There wasn’t any more to say, and I could feel the numb fingers of sleep creeping up my neck again—this thing of staying awake in the daylight takes some getting used to—but Dee Tee wasn’t ready to hang up yet.
“Listen, you silly bastard,” he said, “I don’t wanta hear about you doin’ any dumb shit, now, you hear? Don’t go winning no medals. You’re used to dealing with fine, genteel, civilized folks like ol’ Dee Tee, and everybody’s not like that. You get careless, they’ll ha
ve you for a midnight snack! I kid you not, buddy, they purely play for keeps around that part of the world.”
“I heard.”
“Don’t suppose I could get you to let me send an old friend of mine in there with the bank messenger tomorrow—ex-cop, lives over that way? Got him a private detective license and a bodyguard permit, all nice and legal, and he owes me. Big.”
I had to smile. “I don’t suppose,” I said. “But thanks, Dee Tee.”
“Yeah. Well…y’all take care, then. Goddamn Bible-thumper.”
“You, too, bandit.”
My eyes were closed and the lights were going out before I could get the receiver back into its cradle.
It was an old dream. Stale from the vault…
We were moving single file along the side of a hill, flankers out and a specialist sweeping the top of the ridge. Silence in the rain forest except for the sound of our boots and the inevitable wire-thin whine of insect life that becomes so much a part of existence that it ceases to be audible, except in dreams.
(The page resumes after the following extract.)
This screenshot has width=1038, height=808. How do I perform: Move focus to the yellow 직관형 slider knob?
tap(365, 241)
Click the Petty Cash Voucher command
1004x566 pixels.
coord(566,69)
The first Charlie was a tree. It had been standing right there for a century, and it was as real as anything else in the world around us, except now it was a little brown guy in black pajamas, and he was going to kill someone for sure if I didn’t stop him. The trouble was, I had never killed anybody before and I didn’t know if I could do it and I really didn’t want to find out and what the hell was I doing here anyway? My movements were too slow, like being underwater or trying to stir thick syrup—it was that kind of dream, the everyone-moves-fast-except-me thing; I knew it was a dream, except that I couldn’t seem to get myself out of it. But before I had time to deal with that idea, things began to change around me and the M16 in my hands went off—silently, not much of a sound track in this one—and I could feel the heat and the bucking of the weapon as the little man in black fell down. Only now it wasn’t a man anymore.
It was Sara. My Sara was there in the jungle, and she was wearing the yellow jumpsuit I had bought for her the day before I shipped out. She had seen it in a window and wanted it, but wouldn’t say so because the money was getting pretty short. But I had saved a couple of dollars back for just such an occasion, and I slipped out of the motel where we were staying and bought it and had it laid out on the bed with a bow and a card when she got out of her bath, and now she was wearing it and screaming and hugging herself where my bullets had ripped a bright red path across her stomach.